>> START Dataset extract

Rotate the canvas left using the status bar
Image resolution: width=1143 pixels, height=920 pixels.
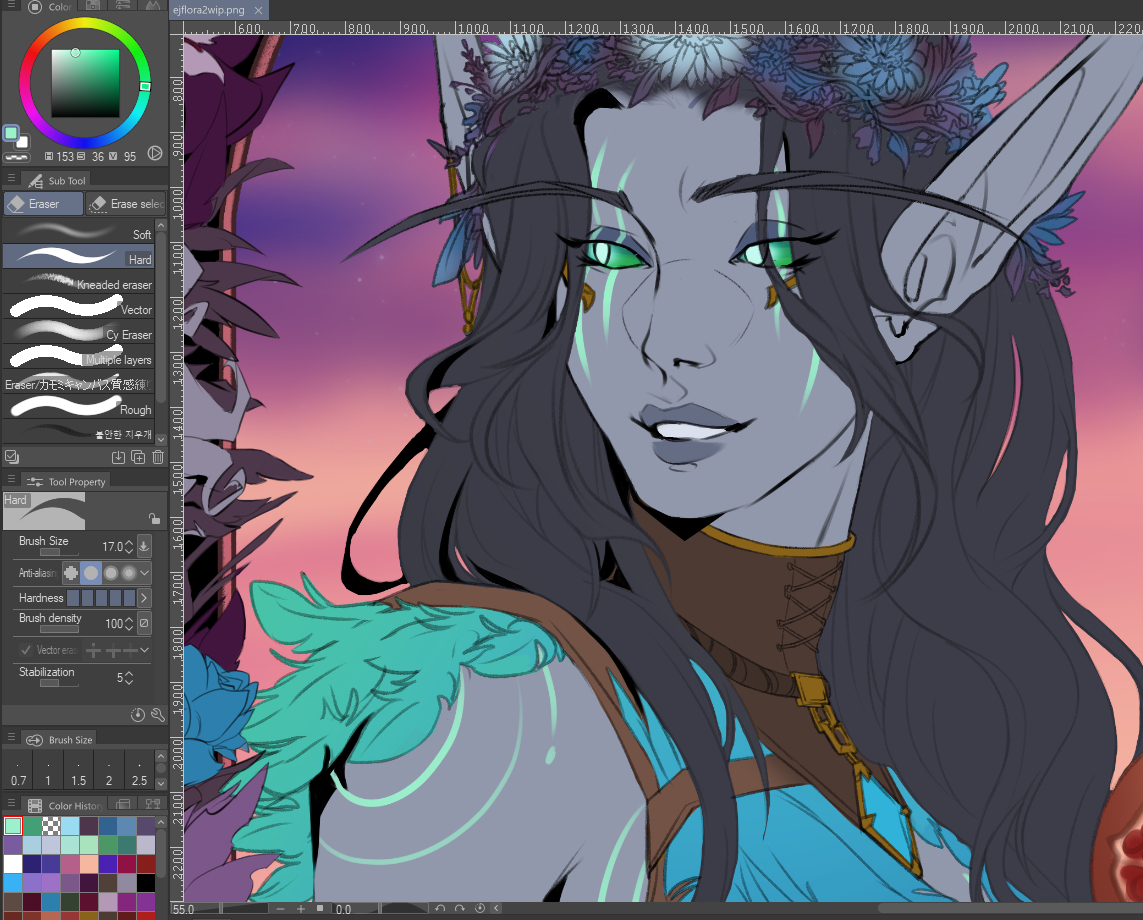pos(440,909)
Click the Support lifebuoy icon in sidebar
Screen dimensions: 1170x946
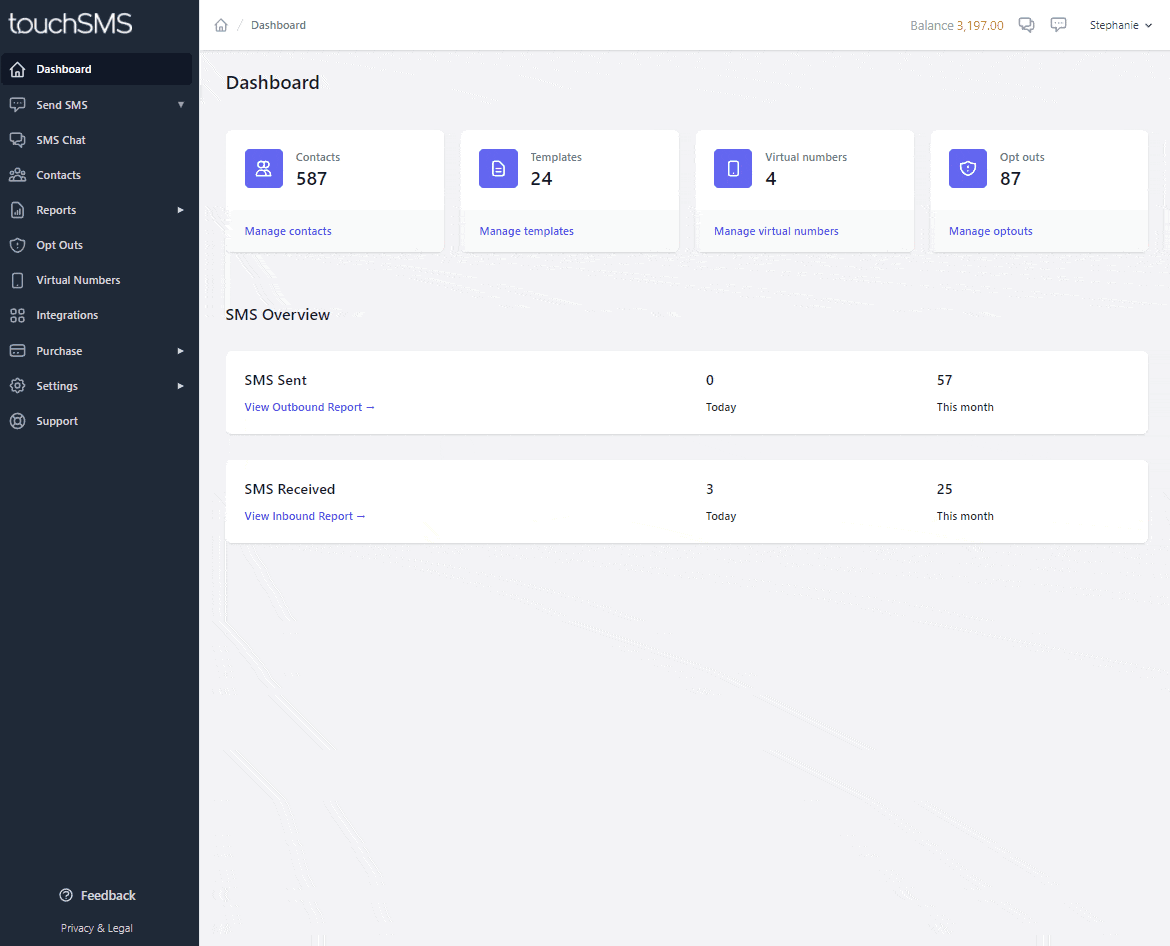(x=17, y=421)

>> END Dataset extract

Your objective: Put every line of the listing above into a Markdown table with the columns Row and Listing line, numbering the rows and skipping blank lines. Leave the pictures out.

Output for this task:
| Row | Listing line |
|---|---|
| 1 | Rotate the canvas left using the status bar |
| 2 | Image resolution: width=1143 pixels, height=920 pixels. |
| 3 | pos(440,909) |
| 4 | Click the Support lifebuoy icon in sidebar |
| 5 | Screen dimensions: 1170x946 |
| 6 | (x=17, y=421) |